Drake's "God's Plan" is STILL in the summit 10, and "Nice For What" is back at #1. THAT is popularity, when people are still listening to your music weeks, months after it came out, and it continues to gain a new audience from more casual listeners.

And don't think for a 2nd Billboard is "bias". Information technology'south all merely numbers. If Kanye can put out an album with very little hype (compared to his concluding album) and have every song chart on the Hot 100 (likely almost entirely based on streams), it stands to reason that if K-Pop is so popular in the US, more songs would be charting. But they aren't, and the reason is simple: considering more people are listening to the other 100 songs on the nautical chart.

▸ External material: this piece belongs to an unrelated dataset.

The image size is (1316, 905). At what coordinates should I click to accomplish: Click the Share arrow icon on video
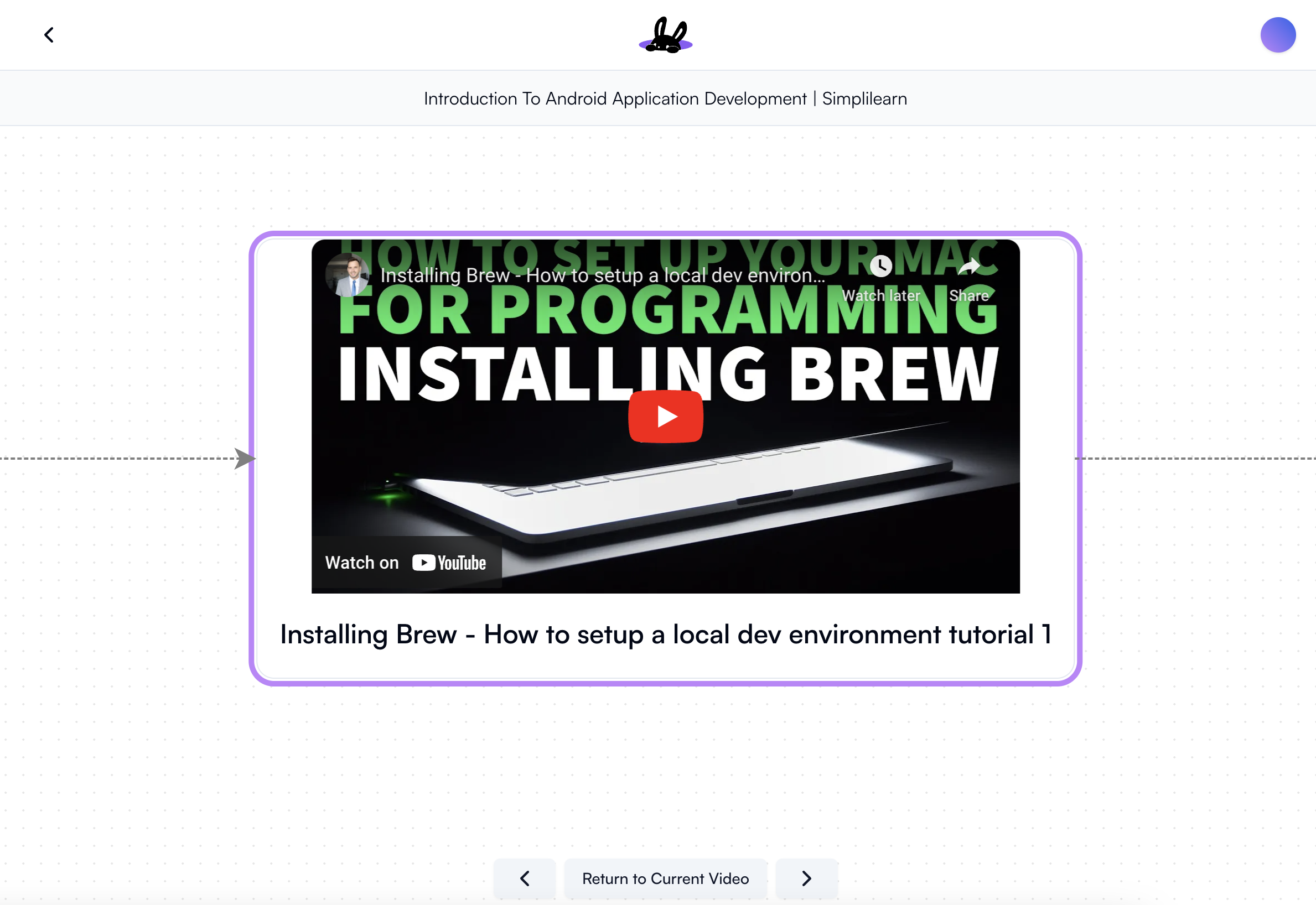[x=968, y=266]
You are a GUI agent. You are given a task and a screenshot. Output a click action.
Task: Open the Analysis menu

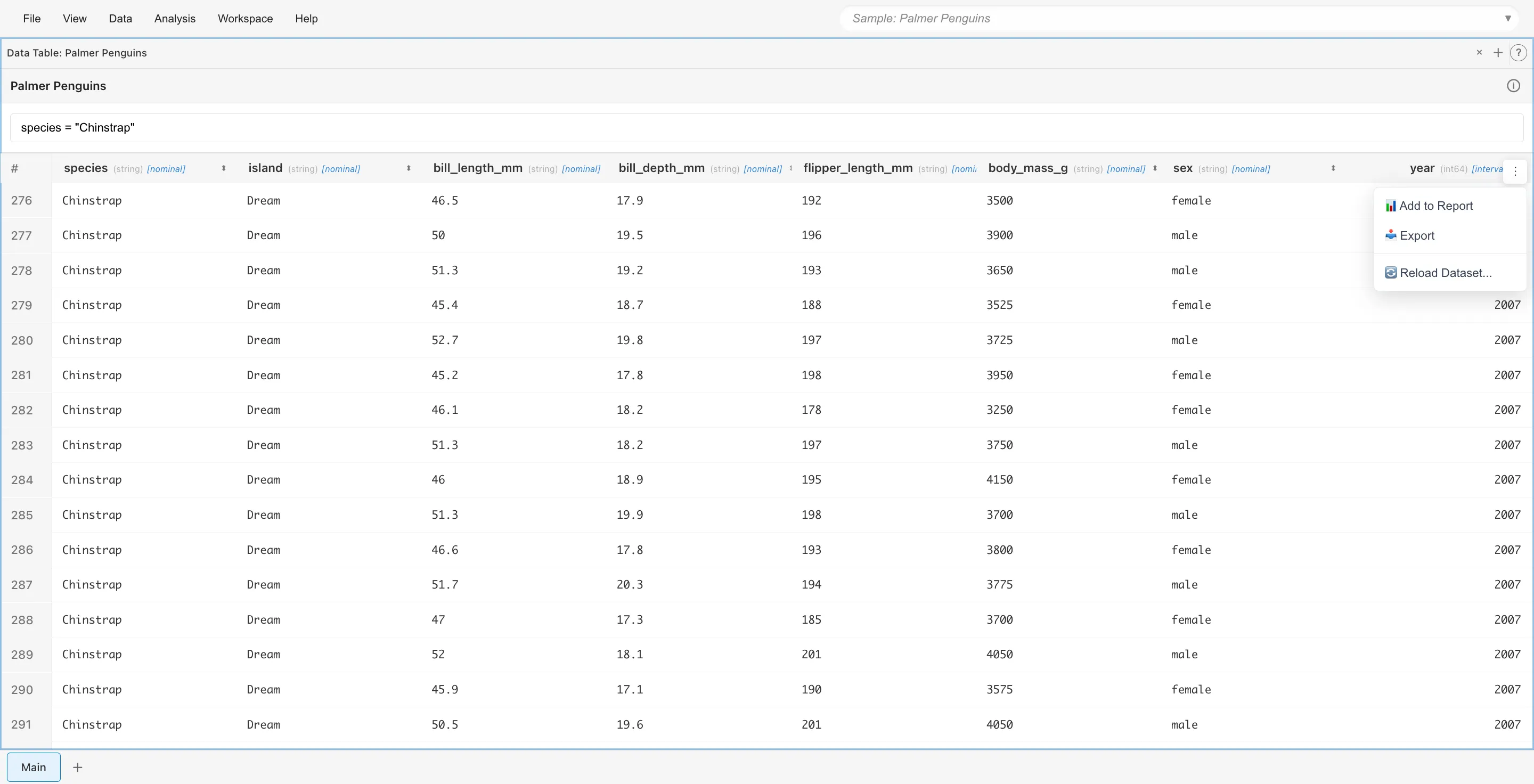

So, despite the Guardian's claims, I don't call back Americans are going to take to take an Introduction to Korean form to exist able to listen to the radio whatsoever time shortly.

There's no takeover, the Korean invasion is like the British Invasion if the Beatles showed up, the few hundred girls screaming at the drome were the only people who bought their music, everyone considered those girls weird nerds, and no other British bands ever reached the same level of popularity as American groups.  In other words, information technology's basically the exact opposite of the British Invasion in every single way.

NOTE: Buckley at to the lowest degree understands that all the things he likes aren't actually pop, and never volition be.